| Work request |
This exercise calls for the whole listing to be given again exactly, without images.

| Extracted data |
********

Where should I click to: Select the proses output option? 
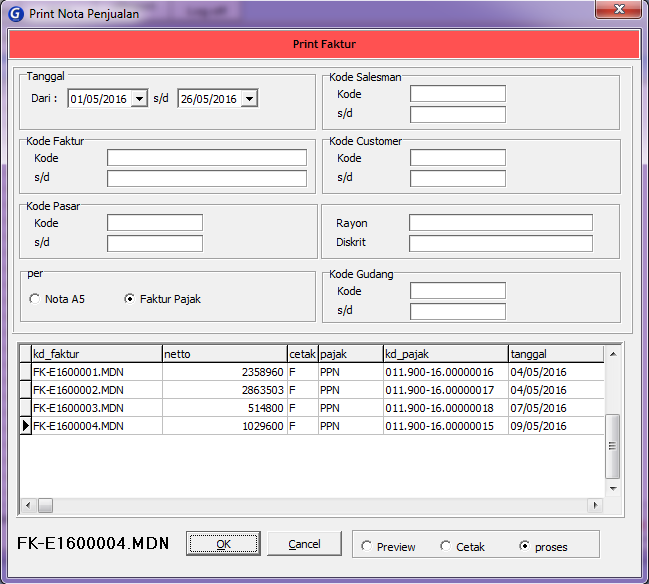525,547
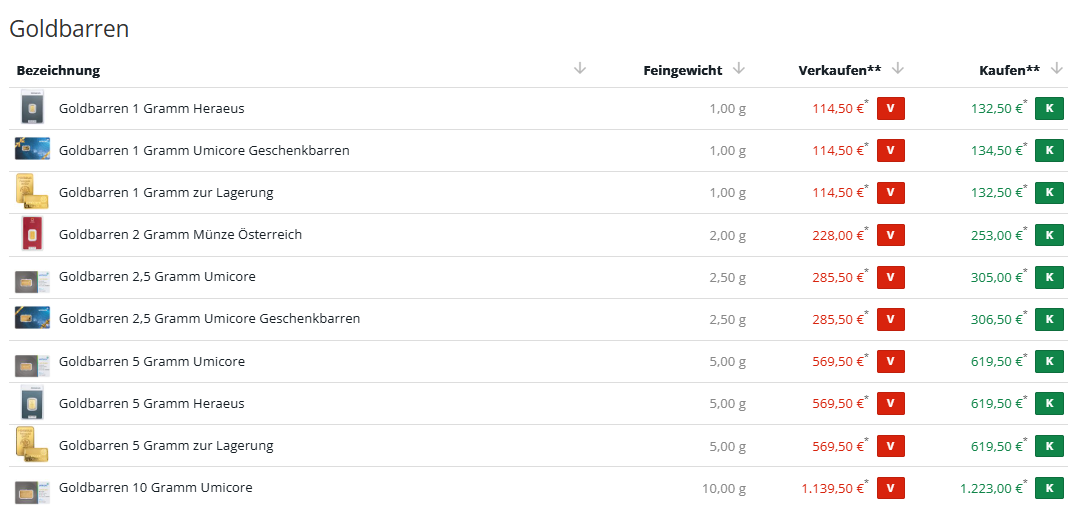Click green K button for Goldbarren 1 Gramm Heraeus
The height and width of the screenshot is (507, 1072).
tap(1048, 109)
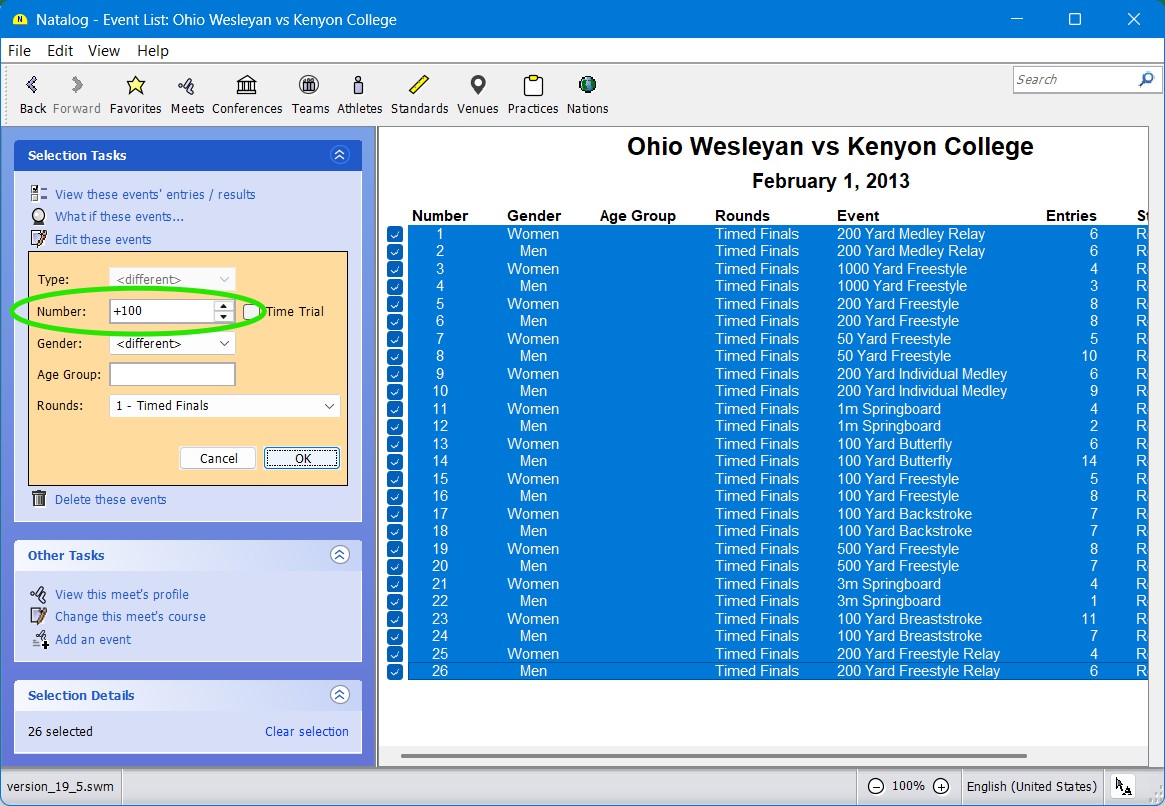Open the Nations globe icon
Screen dimensions: 1165x806
(587, 94)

********

| Task response |
Where should I click to: Select the proses output option? 
525,547
Click green K button for Goldbarren 1 Gramm Heraeus
The height and width of the screenshot is (507, 1072).
tap(1048, 109)
Open the Nations globe icon
Screen dimensions: 1165x806
(587, 94)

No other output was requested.